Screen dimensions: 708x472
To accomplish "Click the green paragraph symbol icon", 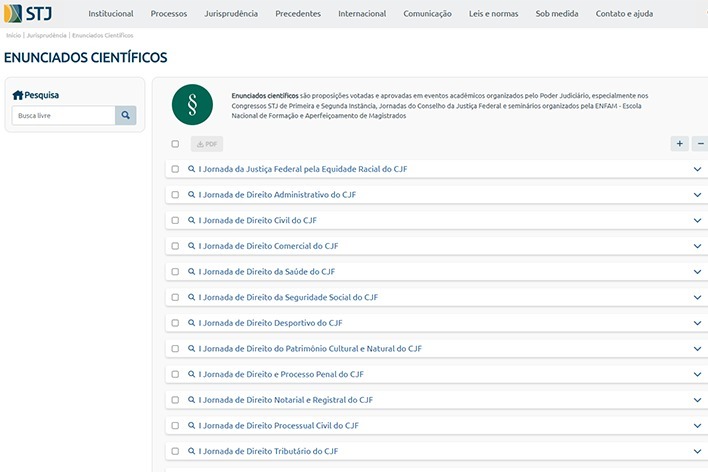I will 192,102.
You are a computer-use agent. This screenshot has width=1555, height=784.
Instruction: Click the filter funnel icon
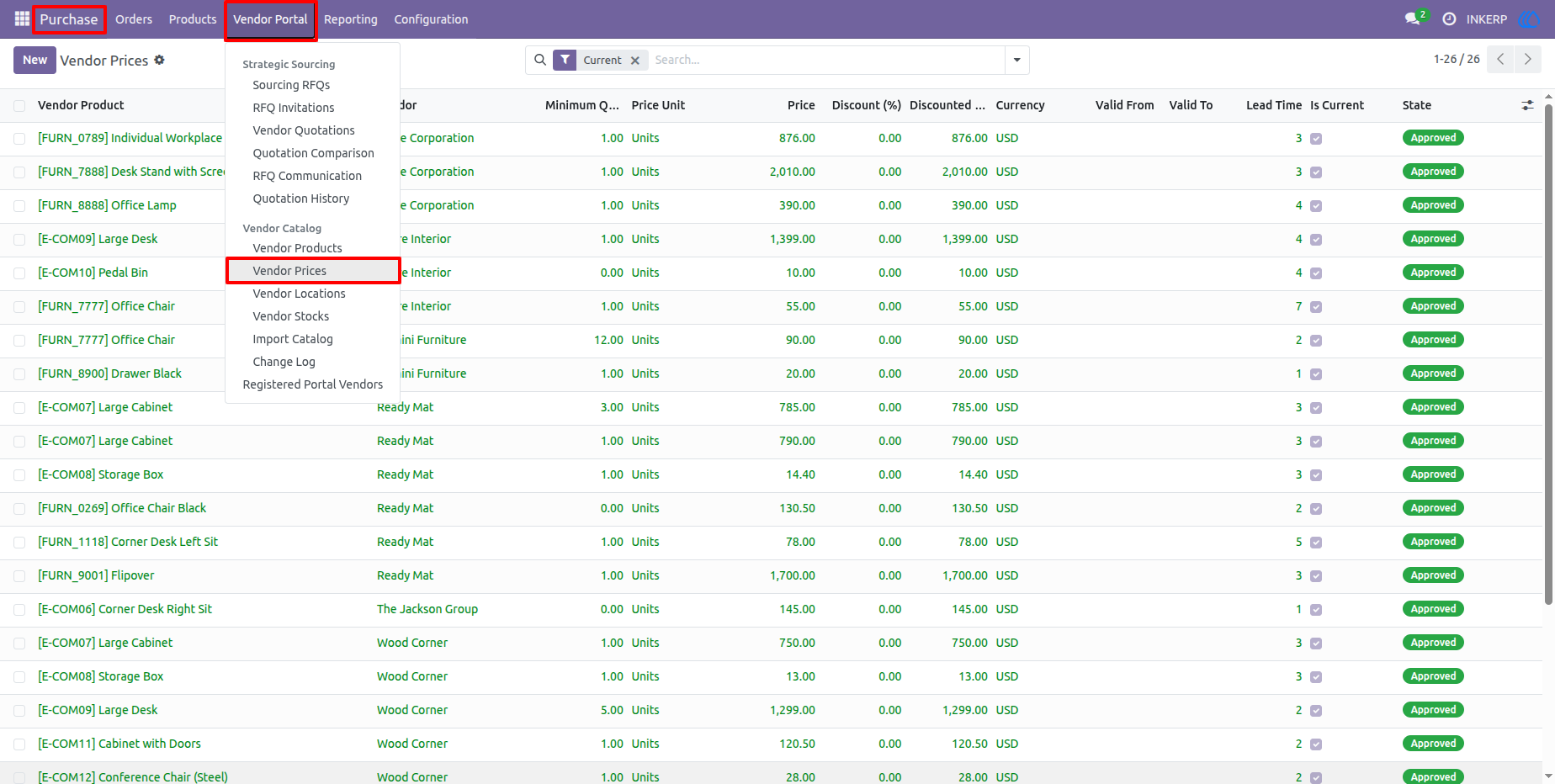[x=565, y=60]
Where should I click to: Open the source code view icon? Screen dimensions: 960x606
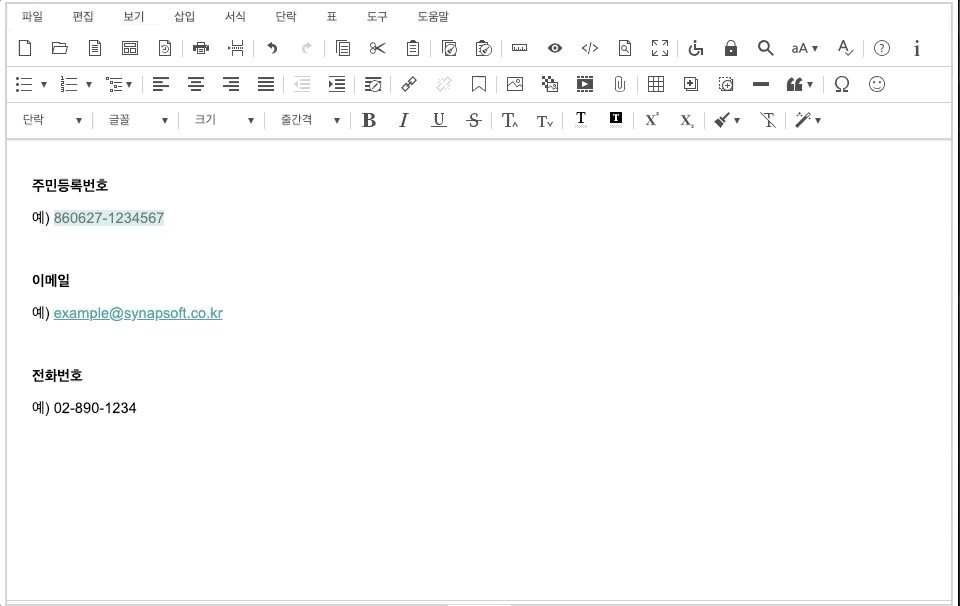590,48
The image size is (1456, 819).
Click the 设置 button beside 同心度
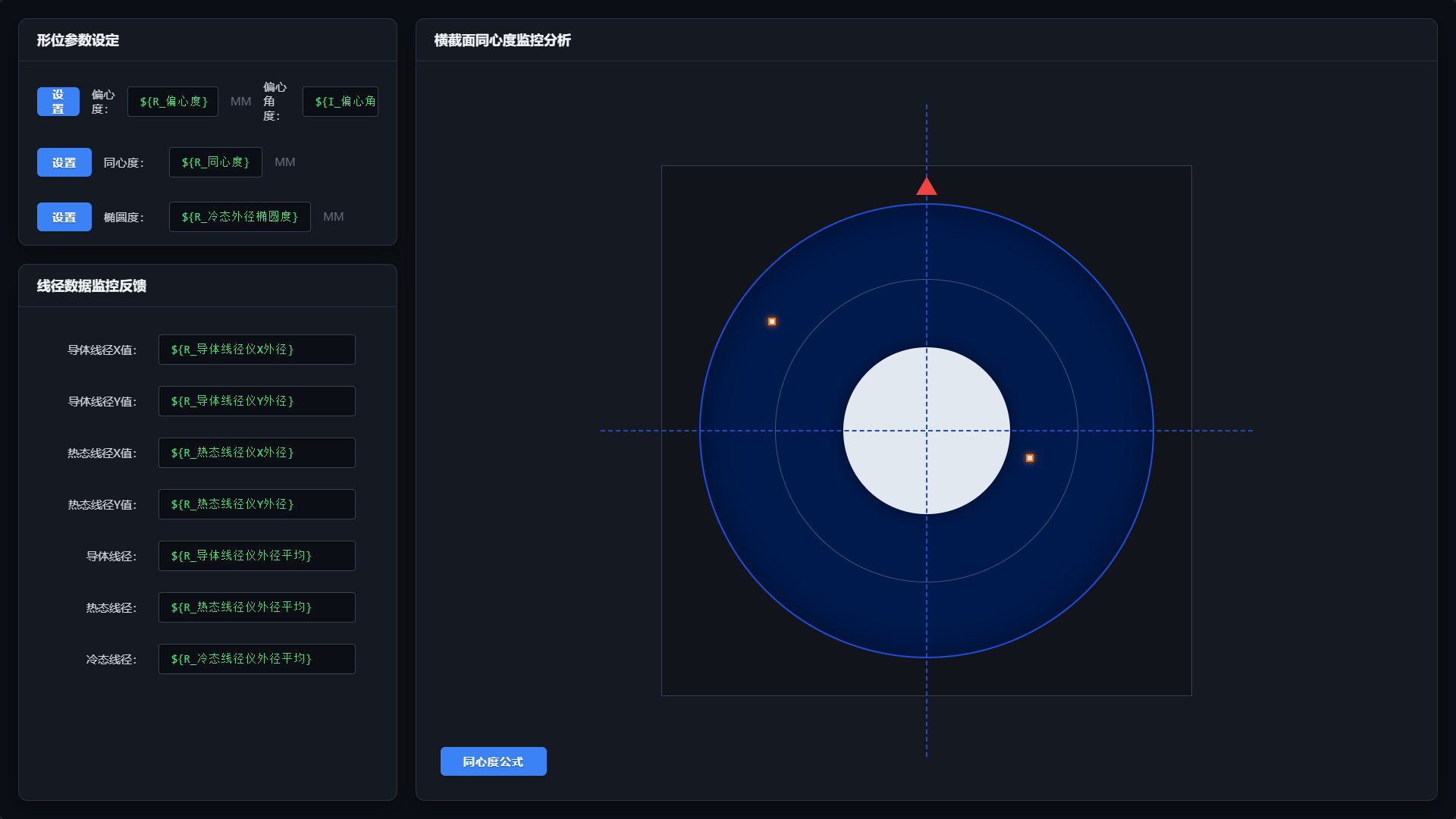64,162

> _WHAT NEEDS TO BE DONE_:
The output should hold only the lines from the one containing "Where should I" through the last line of the listing, reproduced exactly, pictures omitted.

> _ANSWER TO THE EXERCISE_:
Where should I click to: Open the source code view icon? Screen dimensions: 960x606
590,48
The image size is (1456, 819).
Click the 设置 button beside 同心度
64,162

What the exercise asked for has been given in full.